Wednesday, January 21, 2009

The Transcendent Unity of Religions


Religion, the source of heavenly truths without an awareness of which humanity would eventually bring about its own destruction, is presented as having two related aspects: exoteric and esoteric. The exoteric aspect reveals the diverse,the different, whereas the esoteric contains the same, the essential. It is the unifying core, the summit to which all paths lead and at which they all converge.
In the spiritual world and, still more, the universal order,” Guénon writes, “it is unity that presides at the summit of the hierarchy.” The mountain metaphor is frequently used to illustrate the shared conviction that all religions are but so many roads that lead to one and the same summit. In “Paths That Lead to the Same Summit,” Coomaraswamy takes an ethical stance to argue that all great religions of the world have valid claims to truth, which must be respected and understood in a comparative mode and not just tolerated. Doctrinal differences, conspicuous at the mountain’s wide base, should not prevent us from recognizing the inner meanings or seeing the peak where all differences vanish. Such recognition does not necessarily demand a change in the path that one finds oneself on naturally, for “he who goes round about the mountain looking for another is not climbing.” Asserting the necessity of this approach for cross-religious understanding, Coomaraswamy writes: “The greatest of modern Indian saints actually practiced Christian and Islamic disciplines,that is, worshiped Christ and Allah, and found that all lead to the same goal: he could speak from experience of the equal validity of all these ‘ways,’ and feel the same respect for each, while still preferring for himself the one to which his whole being was naturally attuned by nativity, temperament and training.”
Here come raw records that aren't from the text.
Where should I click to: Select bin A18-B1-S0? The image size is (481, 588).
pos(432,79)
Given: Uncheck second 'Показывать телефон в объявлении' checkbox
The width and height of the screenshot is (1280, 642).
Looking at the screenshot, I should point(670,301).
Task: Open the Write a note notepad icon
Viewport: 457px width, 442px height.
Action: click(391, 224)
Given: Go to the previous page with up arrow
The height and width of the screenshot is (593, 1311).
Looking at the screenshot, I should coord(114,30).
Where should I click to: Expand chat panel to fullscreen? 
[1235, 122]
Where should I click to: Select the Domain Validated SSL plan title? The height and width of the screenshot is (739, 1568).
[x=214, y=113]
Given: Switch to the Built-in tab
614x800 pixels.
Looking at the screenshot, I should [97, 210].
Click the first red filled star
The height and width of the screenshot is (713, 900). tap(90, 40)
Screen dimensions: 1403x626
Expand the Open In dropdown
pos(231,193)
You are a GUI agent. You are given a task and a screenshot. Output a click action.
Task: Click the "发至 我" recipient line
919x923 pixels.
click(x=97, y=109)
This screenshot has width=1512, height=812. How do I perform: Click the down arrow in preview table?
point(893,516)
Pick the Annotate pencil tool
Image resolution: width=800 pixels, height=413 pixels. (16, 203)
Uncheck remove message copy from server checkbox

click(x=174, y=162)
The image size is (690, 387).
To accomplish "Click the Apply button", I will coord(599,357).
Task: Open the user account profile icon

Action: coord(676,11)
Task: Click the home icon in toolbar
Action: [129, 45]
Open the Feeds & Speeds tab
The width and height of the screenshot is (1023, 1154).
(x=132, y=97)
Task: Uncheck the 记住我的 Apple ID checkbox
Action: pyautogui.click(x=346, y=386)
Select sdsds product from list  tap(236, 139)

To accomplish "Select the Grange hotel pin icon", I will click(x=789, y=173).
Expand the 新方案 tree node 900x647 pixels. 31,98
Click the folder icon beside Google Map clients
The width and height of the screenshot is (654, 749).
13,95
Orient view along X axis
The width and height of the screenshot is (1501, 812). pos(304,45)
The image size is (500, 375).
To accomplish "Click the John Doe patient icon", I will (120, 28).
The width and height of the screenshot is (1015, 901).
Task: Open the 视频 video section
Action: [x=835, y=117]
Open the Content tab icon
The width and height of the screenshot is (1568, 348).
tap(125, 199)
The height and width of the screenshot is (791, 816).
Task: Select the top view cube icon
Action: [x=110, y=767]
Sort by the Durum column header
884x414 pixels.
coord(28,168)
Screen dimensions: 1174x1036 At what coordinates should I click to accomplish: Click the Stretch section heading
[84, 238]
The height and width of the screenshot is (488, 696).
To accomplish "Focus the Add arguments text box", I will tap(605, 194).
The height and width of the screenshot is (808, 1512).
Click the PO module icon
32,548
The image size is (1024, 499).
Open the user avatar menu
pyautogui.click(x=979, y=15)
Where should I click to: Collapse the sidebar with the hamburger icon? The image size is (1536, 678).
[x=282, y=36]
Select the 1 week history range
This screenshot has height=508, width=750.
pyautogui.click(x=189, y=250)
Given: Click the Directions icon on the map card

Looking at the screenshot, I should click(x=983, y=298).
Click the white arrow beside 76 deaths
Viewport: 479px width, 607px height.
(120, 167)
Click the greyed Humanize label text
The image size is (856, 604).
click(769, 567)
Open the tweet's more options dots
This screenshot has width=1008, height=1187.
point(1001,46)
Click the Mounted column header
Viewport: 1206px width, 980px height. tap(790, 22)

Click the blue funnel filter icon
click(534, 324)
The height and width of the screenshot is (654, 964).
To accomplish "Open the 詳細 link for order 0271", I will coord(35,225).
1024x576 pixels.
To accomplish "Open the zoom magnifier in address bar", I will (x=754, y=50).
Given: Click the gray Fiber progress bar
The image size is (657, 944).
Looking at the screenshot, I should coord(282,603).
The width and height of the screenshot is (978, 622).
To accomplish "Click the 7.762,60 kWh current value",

To illustrate the difference between metaphysical and theological knowledge, and indirectly to emphasize the unity of religions, Schuon uses the metaphor of light. He compares metaphysical knowledge to the awareness of the “colorless essence of light and its character of pure "luminosity” and theological knowledge to the assertion of light’s particular colors. Although both modes overlap in their distinction between light and darkness, they differ in the level of reality they disclose. Metaphysics discloses universal truths, whereas theology discloses divine revelations, which are but particular expressions of the universal truths. Philosophy is further removed from theology in that it deals with rational concepts. Religions, thus viewed, translate universal truths into dogmatic languages that are accessible by the wider public through faith. But the colorful variations of the dogmatic beliefs fade at the level of universal truths where all religious differences disappear. In brief, the reality of the transcendent unity of religions is shown to reside in the oneness of the Truth that governs all modes of manifestation and existence, and in the oneness of the human race that alone has the capacity of tracing the process of differentiation back to its transcendental source.